Work item ▸ Can you give all the records again without altering a single character?

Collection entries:
------------

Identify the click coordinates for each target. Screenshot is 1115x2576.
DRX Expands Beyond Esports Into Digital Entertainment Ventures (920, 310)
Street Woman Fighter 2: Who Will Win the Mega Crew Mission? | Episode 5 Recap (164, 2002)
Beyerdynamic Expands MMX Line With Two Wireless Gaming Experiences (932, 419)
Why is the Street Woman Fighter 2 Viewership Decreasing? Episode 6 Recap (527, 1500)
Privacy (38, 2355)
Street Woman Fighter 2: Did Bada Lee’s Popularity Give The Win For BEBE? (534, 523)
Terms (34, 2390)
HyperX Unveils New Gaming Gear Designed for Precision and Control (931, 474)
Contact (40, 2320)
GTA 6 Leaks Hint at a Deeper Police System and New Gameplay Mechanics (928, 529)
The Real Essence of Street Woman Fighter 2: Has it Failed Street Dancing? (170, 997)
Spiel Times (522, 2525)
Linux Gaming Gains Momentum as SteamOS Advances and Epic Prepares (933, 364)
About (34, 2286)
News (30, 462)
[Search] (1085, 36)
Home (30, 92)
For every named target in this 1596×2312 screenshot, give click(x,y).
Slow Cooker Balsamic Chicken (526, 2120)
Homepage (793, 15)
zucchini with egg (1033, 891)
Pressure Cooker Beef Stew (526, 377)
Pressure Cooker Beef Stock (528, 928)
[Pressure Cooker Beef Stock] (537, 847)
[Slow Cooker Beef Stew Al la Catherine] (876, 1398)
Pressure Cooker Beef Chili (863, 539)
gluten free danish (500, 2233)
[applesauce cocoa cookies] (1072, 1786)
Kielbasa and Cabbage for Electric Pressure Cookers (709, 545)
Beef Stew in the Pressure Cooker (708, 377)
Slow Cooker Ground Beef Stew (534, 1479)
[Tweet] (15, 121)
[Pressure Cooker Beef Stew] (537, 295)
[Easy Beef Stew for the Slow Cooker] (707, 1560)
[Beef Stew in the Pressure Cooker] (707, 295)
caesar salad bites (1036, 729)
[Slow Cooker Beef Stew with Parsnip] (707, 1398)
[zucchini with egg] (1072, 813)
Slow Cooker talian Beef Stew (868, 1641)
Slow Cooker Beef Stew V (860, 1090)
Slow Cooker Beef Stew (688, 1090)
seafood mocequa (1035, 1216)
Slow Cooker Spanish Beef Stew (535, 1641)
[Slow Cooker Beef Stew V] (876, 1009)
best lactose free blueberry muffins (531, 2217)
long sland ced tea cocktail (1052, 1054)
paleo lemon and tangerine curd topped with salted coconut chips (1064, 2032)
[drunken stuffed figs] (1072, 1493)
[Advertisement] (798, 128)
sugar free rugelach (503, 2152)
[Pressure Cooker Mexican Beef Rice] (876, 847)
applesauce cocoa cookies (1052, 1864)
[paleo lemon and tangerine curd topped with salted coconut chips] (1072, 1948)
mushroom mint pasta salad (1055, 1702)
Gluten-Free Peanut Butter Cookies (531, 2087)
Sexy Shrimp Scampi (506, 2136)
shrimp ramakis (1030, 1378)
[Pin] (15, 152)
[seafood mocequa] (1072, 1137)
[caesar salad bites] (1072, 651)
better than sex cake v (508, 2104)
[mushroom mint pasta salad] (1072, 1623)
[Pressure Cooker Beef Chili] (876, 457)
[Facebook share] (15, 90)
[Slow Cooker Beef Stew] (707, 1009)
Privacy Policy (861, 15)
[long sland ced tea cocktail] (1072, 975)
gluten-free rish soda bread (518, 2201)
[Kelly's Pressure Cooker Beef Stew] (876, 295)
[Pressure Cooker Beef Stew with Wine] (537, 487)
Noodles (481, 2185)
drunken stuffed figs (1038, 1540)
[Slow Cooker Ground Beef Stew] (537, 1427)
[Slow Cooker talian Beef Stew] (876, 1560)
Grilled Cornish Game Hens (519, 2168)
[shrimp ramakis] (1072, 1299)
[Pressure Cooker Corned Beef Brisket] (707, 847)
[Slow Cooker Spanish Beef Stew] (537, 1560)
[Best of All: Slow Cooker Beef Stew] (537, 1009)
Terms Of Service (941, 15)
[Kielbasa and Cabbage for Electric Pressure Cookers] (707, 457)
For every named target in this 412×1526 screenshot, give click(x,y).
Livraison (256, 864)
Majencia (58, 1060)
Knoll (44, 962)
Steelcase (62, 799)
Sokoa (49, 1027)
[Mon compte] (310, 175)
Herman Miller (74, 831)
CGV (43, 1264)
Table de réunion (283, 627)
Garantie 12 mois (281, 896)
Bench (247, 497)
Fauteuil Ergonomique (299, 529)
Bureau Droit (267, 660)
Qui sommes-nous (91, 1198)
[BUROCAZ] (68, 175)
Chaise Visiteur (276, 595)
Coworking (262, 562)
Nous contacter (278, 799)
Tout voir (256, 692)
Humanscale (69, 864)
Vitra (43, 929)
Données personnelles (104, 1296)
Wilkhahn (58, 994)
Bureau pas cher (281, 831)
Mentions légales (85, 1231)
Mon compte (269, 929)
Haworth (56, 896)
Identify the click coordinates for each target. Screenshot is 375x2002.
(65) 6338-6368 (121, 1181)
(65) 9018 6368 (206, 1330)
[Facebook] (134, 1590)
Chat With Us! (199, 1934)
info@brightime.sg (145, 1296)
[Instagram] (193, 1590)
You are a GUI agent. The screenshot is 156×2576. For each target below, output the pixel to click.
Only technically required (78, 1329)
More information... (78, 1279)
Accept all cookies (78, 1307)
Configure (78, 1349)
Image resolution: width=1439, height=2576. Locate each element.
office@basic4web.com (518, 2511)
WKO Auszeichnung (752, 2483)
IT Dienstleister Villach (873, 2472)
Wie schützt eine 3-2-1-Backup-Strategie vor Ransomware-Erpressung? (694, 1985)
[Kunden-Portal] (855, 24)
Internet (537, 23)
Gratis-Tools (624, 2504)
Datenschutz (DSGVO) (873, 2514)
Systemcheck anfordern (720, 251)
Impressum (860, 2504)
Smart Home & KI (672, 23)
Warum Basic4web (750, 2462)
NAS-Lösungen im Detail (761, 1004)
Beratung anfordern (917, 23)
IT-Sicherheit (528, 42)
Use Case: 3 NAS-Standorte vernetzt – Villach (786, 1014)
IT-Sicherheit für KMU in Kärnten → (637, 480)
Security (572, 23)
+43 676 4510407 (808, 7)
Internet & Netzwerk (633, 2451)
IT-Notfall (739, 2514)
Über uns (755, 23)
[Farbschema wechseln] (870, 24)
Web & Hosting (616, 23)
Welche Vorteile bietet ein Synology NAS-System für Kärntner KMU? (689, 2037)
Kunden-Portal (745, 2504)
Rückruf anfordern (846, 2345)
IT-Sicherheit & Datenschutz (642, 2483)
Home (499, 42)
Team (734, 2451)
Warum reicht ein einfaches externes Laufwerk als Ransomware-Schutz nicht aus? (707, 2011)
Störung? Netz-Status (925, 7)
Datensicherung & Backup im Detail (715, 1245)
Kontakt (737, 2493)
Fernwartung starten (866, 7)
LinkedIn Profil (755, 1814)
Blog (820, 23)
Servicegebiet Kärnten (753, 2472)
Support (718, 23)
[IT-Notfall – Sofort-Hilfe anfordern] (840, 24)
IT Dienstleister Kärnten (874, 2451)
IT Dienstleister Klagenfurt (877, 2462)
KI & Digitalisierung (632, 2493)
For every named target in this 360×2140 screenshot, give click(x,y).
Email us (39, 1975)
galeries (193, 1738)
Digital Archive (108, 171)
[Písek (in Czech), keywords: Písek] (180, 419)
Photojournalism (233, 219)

------------

Answer to the exercise ▸
Identify the click coordinates for each target. Screenshot is 1115x2576.
DRX Expands Beyond Esports Into Digital Entertainment Ventures (920, 310)
Street Woman Fighter 2: Who Will Win the Mega Crew Mission? | Episode 5 Recap (164, 2002)
Beyerdynamic Expands MMX Line With Two Wireless Gaming Experiences (932, 419)
Why is the Street Woman Fighter 2 Viewership Decreasing? Episode 6 Recap (527, 1500)
Privacy (38, 2355)
Street Woman Fighter 2: Did Bada Lee’s Popularity Give The Win For BEBE? (534, 523)
Terms (34, 2390)
HyperX Unveils New Gaming Gear Designed for Precision and Control (931, 474)
Contact (40, 2320)
GTA 6 Leaks Hint at a Deeper Police System and New Gameplay Mechanics (928, 529)
The Real Essence of Street Woman Fighter 2: Has it Failed Street Dancing? (170, 997)
Spiel Times (522, 2525)
Linux Gaming Gains Momentum as SteamOS Advances and Epic Prepares (933, 364)
About (34, 2286)
News (30, 462)
[Search] (1085, 36)
Home (30, 92)
For every named target in this 1596×2312 screenshot, give click(x,y).
Slow Cooker Balsamic Chicken (526, 2120)
Homepage (793, 15)
zucchini with egg (1033, 891)
Pressure Cooker Beef Stew (526, 377)
Pressure Cooker Beef Stock (528, 928)
[Pressure Cooker Beef Stock] (537, 847)
[Slow Cooker Beef Stew Al la Catherine] (876, 1398)
Pressure Cooker Beef Chili (863, 539)
gluten free danish (500, 2233)
[applesauce cocoa cookies] (1072, 1786)
Kielbasa and Cabbage for Electric Pressure Cookers (709, 545)
Beef Stew in the Pressure Cooker (708, 377)
Slow Cooker Ground Beef Stew (534, 1479)
[Tweet] (15, 121)
[Pressure Cooker Beef Stew] (537, 295)
[Easy Beef Stew for the Slow Cooker] (707, 1560)
[Beef Stew in the Pressure Cooker] (707, 295)
caesar salad bites (1036, 729)
[Slow Cooker Beef Stew with Parsnip] (707, 1398)
[zucchini with egg] (1072, 813)
Slow Cooker talian Beef Stew (868, 1641)
Slow Cooker Beef Stew V (860, 1090)
Slow Cooker Beef Stew (688, 1090)
seafood mocequa (1035, 1216)
Slow Cooker Spanish Beef Stew (535, 1641)
[Slow Cooker Beef Stew V] (876, 1009)
best lactose free blueberry muffins (531, 2217)
long sland ced tea cocktail (1052, 1054)
paleo lemon and tangerine curd topped with salted coconut chips (1064, 2032)
[drunken stuffed figs] (1072, 1493)
[Advertisement] (798, 128)
sugar free rugelach (503, 2152)
[Pressure Cooker Mexican Beef Rice] (876, 847)
applesauce cocoa cookies (1052, 1864)
[paleo lemon and tangerine curd topped with salted coconut chips] (1072, 1948)
mushroom mint pasta salad (1055, 1702)
Gluten-Free Peanut Butter Cookies (531, 2087)
Sexy Shrimp Scampi (506, 2136)
shrimp ramakis (1030, 1378)
[Pin] (15, 152)
[seafood mocequa] (1072, 1137)
[caesar salad bites] (1072, 651)
better than sex cake v (508, 2104)
[mushroom mint pasta salad] (1072, 1623)
[Pressure Cooker Beef Chili] (876, 457)
[Facebook share] (15, 90)
[Slow Cooker Beef Stew] (707, 1009)
Privacy Policy (861, 15)
[long sland ced tea cocktail] (1072, 975)
gluten-free rish soda bread (518, 2201)
[Kelly's Pressure Cooker Beef Stew] (876, 295)
[Pressure Cooker Beef Stew with Wine] (537, 487)
Noodles (481, 2185)
drunken stuffed figs (1038, 1540)
[Slow Cooker Ground Beef Stew] (537, 1427)
[Slow Cooker talian Beef Stew] (876, 1560)
Grilled Cornish Game Hens (519, 2168)
[shrimp ramakis] (1072, 1299)
[Pressure Cooker Corned Beef Brisket] (707, 847)
[Slow Cooker Spanish Beef Stew] (537, 1560)
[Best of All: Slow Cooker Beef Stew] (537, 1009)
Terms Of Service (941, 15)
[Kielbasa and Cabbage for Electric Pressure Cookers] (707, 457)
For every named target in this 412×1526 screenshot, give click(x,y).
Livraison (256, 864)
Majencia (58, 1060)
Knoll (44, 962)
Steelcase (62, 799)
Sokoa (49, 1027)
[Mon compte] (310, 175)
Herman Miller (74, 831)
CGV (43, 1264)
Table de réunion (283, 627)
Garantie 12 mois (281, 896)
Bench (247, 497)
Fauteuil Ergonomique (299, 529)
Bureau Droit (267, 660)
Qui sommes-nous (91, 1198)
[BUROCAZ] (68, 175)
Chaise Visiteur (276, 595)
Coworking (262, 562)
Nous contacter (278, 799)
Tout voir (256, 692)
Humanscale (69, 864)
Vitra (43, 929)
Données personnelles (104, 1296)
Wilkhahn (58, 994)
Bureau pas cher (281, 831)
Mentions légales (85, 1231)
Mon compte (269, 929)
Haworth (56, 896)
Identify the click coordinates for each target. Screenshot is 375x2002.
(65) 6338-6368 (121, 1181)
(65) 9018 6368 (206, 1330)
[Facebook] (134, 1590)
Chat With Us! (199, 1934)
info@brightime.sg (145, 1296)
[Instagram] (193, 1590)
You are a GUI agent. The screenshot is 156×2576. For each target below, output the pixel to click.
Only technically required (78, 1329)
More information... (78, 1279)
Accept all cookies (78, 1307)
Configure (78, 1349)
Image resolution: width=1439, height=2576. Locate each element.
office@basic4web.com (518, 2511)
WKO Auszeichnung (752, 2483)
IT Dienstleister Villach (873, 2472)
Wie schützt eine 3-2-1-Backup-Strategie vor Ransomware-Erpressung? (694, 1985)
[Kunden-Portal] (855, 24)
Internet (537, 23)
Gratis-Tools (624, 2504)
Datenschutz (DSGVO) (873, 2514)
Systemcheck anfordern (720, 251)
Impressum (860, 2504)
Smart Home & KI (672, 23)
Warum Basic4web (750, 2462)
NAS-Lösungen im Detail (761, 1004)
Beratung anfordern (917, 23)
IT-Sicherheit (528, 42)
Use Case: 3 NAS-Standorte vernetzt – Villach (786, 1014)
IT-Sicherheit für KMU in Kärnten → (637, 480)
Security (572, 23)
+43 676 4510407 (808, 7)
Internet & Netzwerk (633, 2451)
IT-Notfall (739, 2514)
Über uns (755, 23)
[Farbschema wechseln] (870, 24)
Web & Hosting (616, 23)
Welche Vorteile bietet ein Synology NAS-System für Kärntner KMU? (689, 2037)
Kunden-Portal (745, 2504)
Rückruf anfordern (846, 2345)
IT-Sicherheit & Datenschutz (642, 2483)
Home (499, 42)
Team (734, 2451)
Warum reicht ein einfaches externes Laufwerk als Ransomware-Schutz nicht aus? (707, 2011)
Störung? Netz-Status (925, 7)
Datensicherung & Backup im Detail (715, 1245)
Kontakt (737, 2493)
Fernwartung starten (866, 7)
LinkedIn Profil (755, 1814)
Blog (820, 23)
Servicegebiet Kärnten (753, 2472)
Support (718, 23)
[IT-Notfall – Sofort-Hilfe anfordern] (840, 24)
IT Dienstleister Kärnten (874, 2451)
IT Dienstleister Klagenfurt (877, 2462)
KI & Digitalisierung (632, 2493)
For every named target in this 360×2140 screenshot, give click(x,y).
Email us (39, 1975)
galeries (193, 1738)
Digital Archive (108, 171)
[Písek (in Czech), keywords: Písek] (180, 419)
Photojournalism (233, 219)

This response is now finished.